**What is needed**
Render each line of the entries below as one string in a JSON list, leaving out blank lines.

┏━━

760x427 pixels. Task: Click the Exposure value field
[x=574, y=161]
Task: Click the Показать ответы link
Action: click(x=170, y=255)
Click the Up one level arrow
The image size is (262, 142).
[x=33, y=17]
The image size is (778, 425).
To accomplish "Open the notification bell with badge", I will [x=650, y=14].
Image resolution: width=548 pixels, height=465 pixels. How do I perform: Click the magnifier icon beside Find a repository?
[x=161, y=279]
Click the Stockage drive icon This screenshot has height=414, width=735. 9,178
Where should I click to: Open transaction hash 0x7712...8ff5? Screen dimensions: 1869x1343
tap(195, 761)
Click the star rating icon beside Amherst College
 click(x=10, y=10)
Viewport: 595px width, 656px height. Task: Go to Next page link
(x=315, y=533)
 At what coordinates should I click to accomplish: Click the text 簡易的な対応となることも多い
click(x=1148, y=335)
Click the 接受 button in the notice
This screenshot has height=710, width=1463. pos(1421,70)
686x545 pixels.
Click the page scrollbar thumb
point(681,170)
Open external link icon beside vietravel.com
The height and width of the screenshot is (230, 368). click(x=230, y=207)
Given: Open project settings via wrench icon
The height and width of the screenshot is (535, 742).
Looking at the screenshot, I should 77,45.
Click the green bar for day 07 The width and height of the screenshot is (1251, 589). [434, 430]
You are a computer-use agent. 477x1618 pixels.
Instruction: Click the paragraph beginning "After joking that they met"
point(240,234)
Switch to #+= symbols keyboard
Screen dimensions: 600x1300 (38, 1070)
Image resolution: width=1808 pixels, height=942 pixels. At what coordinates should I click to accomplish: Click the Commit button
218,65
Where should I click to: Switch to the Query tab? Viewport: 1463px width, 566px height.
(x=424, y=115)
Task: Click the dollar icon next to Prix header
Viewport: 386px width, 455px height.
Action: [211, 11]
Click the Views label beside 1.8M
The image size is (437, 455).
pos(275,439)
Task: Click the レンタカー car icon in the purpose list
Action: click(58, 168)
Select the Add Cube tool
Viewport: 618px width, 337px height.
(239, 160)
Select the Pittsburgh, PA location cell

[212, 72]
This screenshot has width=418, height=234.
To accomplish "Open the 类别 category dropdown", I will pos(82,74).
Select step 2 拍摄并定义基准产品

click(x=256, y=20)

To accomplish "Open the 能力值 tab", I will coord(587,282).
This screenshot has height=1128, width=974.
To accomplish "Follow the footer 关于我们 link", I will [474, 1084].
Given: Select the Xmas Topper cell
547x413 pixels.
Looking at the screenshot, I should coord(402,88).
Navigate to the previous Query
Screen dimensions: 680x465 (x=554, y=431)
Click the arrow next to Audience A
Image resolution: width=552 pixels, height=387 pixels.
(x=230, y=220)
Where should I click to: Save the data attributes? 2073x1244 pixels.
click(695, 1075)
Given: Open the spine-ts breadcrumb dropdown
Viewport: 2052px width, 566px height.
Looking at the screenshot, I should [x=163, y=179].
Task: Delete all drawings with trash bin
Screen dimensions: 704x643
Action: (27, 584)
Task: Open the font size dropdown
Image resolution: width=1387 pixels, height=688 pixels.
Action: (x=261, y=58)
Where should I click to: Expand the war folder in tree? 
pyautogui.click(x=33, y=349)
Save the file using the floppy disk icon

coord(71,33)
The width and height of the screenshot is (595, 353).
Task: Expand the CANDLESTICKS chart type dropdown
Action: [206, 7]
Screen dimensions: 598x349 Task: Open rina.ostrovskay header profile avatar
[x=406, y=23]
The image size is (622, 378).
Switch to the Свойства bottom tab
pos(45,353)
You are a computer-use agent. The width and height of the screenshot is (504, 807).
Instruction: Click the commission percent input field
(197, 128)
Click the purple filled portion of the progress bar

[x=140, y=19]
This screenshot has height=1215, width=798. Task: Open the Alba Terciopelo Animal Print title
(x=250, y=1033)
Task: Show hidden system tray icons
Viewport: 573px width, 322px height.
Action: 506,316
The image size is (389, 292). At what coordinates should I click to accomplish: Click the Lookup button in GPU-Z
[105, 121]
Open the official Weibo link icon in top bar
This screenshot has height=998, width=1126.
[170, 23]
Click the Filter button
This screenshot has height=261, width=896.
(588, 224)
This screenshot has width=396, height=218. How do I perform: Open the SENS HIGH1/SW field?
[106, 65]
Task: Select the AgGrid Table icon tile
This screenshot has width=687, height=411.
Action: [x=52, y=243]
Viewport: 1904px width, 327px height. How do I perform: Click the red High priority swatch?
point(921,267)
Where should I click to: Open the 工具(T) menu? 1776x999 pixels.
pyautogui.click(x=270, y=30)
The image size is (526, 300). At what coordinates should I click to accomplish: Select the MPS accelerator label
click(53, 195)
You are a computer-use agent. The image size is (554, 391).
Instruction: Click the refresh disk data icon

┗━━

**Task solution**
[
  "760x427 pixels. Task: Click the Exposure value field",
  "[x=574, y=161]",
  "Task: Click the Показать ответы link",
  "Action: click(x=170, y=255)",
  "Click the Up one level arrow",
  "The image size is (262, 142).",
  "[x=33, y=17]",
  "The image size is (778, 425).",
  "To accomplish \"Open the notification bell with badge\", I will [x=650, y=14].",
  "Image resolution: width=548 pixels, height=465 pixels. How do I perform: Click the magnifier icon beside Find a repository?",
  "[x=161, y=279]",
  "Click the Stockage drive icon This screenshot has height=414, width=735. 9,178",
  "Where should I click to: Open transaction hash 0x7712...8ff5? Screen dimensions: 1869x1343",
  "tap(195, 761)",
  "Click the star rating icon beside Amherst College",
  " click(x=10, y=10)",
  "Viewport: 595px width, 656px height. Task: Go to Next page link",
  "(x=315, y=533)",
  " At what coordinates should I click to accomplish: Click the text 簡易的な対応となることも多い",
  "click(x=1148, y=335)",
  "Click the 接受 button in the notice",
  "This screenshot has height=710, width=1463. pos(1421,70)",
  "686x545 pixels.",
  "Click the page scrollbar thumb",
  "point(681,170)",
  "Open external link icon beside vietravel.com",
  "The height and width of the screenshot is (230, 368). click(x=230, y=207)",
  "Given: Open project settings via wrench icon",
  "The height and width of the screenshot is (535, 742).",
  "Looking at the screenshot, I should 77,45.",
  "Click the green bar for day 07 The width and height of the screenshot is (1251, 589). [434, 430]",
  "You are a computer-use agent. 477x1618 pixels.",
  "Instruction: Click the paragraph beginning \"After joking that they met\"",
  "point(240,234)",
  "Switch to #+= symbols keyboard",
  "Screen dimensions: 600x1300 (38, 1070)",
  "Image resolution: width=1808 pixels, height=942 pixels. At what coordinates should I click to accomplish: Click the Commit button",
  "218,65",
  "Where should I click to: Switch to the Query tab? Viewport: 1463px width, 566px height.",
  "(x=424, y=115)",
  "Task: Click the dollar icon next to Prix header",
  "Viewport: 386px width, 455px height.",
  "Action: [211, 11]",
  "Click the Views label beside 1.8M",
  "The image size is (437, 455).",
  "pos(275,439)",
  "Task: Click the レンタカー car icon in the purpose list",
  "Action: click(58, 168)",
  "Select the Add Cube tool",
  "Viewport: 618px width, 337px height.",
  "(239, 160)",
  "Select the Pittsburgh, PA location cell",
  "[212, 72]",
  "This screenshot has width=418, height=234.",
  "To accomplish \"Open the 类别 category dropdown\", I will pos(82,74).",
  "Select step 2 拍摄并定义基准产品",
  "click(x=256, y=20)",
  "To accomplish \"Open the 能力值 tab\", I will coord(587,282).",
  "This screenshot has height=1128, width=974.",
  "To accomplish \"Follow the footer 关于我们 link\", I will [474, 1084].",
  "Given: Select the Xmas Topper cell",
  "547x413 pixels.",
  "Looking at the screenshot, I should coord(402,88).",
  "Navigate to the previous Query",
  "Screen dimensions: 680x465 (x=554, y=431)",
  "Click the arrow next to Audience A",
  "Image resolution: width=552 pixels, height=387 pixels.",
  "(x=230, y=220)",
  "Where should I click to: Save the data attributes? 2073x1244 pixels.",
  "click(695, 1075)",
  "Given: Open the spine-ts breadcrumb dropdown",
  "Viewport: 2052px width, 566px height.",
  "Looking at the screenshot, I should [x=163, y=179].",
  "Task: Delete all drawings with trash bin",
  "Screen dimensions: 704x643",
  "Action: (27, 584)",
  "Task: Open the font size dropdown",
  "Image resolution: width=1387 pixels, height=688 pixels.",
  "Action: (x=261, y=58)",
  "Where should I click to: Expand the war folder in tree? ",
  "pyautogui.click(x=33, y=349)",
  "Save the file using the floppy disk icon",
  "coord(71,33)",
  "The width and height of the screenshot is (595, 353).",
  "Task: Expand the CANDLESTICKS chart type dropdown",
  "Action: [206, 7]",
  "Screen dimensions: 598x349 Task: Open rina.ostrovskay header profile avatar",
  "[x=406, y=23]",
  "The image size is (622, 378).",
  "Switch to the Свойства bottom tab",
  "pos(45,353)",
  "You are a computer-use agent. The width and height of the screenshot is (504, 807).",
  "Instruction: Click the commission percent input field",
  "(197, 128)",
  "Click the purple filled portion of the progress bar",
  "[x=140, y=19]",
  "This screenshot has height=1215, width=798. Task: Open the Alba Terciopelo Animal Print title",
  "(x=250, y=1033)",
  "Task: Show hidden system tray icons",
  "Viewport: 573px width, 322px height.",
  "Action: 506,316",
  "The image size is (389, 292). At what coordinates should I click to accomplish: Click the Lookup button in GPU-Z",
  "[105, 121]",
  "Open the official Weibo link icon in top bar",
  "This screenshot has height=998, width=1126.",
  "[170, 23]",
  "Click the Filter button",
  "This screenshot has height=261, width=896.",
  "(588, 224)",
  "This screenshot has width=396, height=218. How do I perform: Open the SENS HIGH1/SW field?",
  "[106, 65]",
  "Task: Select the AgGrid Table icon tile",
  "This screenshot has width=687, height=411.",
  "Action: [x=52, y=243]",
  "Viewport: 1904px width, 327px height. How do I perform: Click the red High priority swatch?",
  "point(921,267)",
  "Where should I click to: Open the 工具(T) menu? 1776x999 pixels.",
  "pyautogui.click(x=270, y=30)",
  "The image size is (526, 300). At what coordinates should I click to accomplish: Select the MPS accelerator label",
  "click(53, 195)",
  "You are a computer-use agent. The image size is (554, 391).",
  "Instruction: Click the refresh disk data icon"
]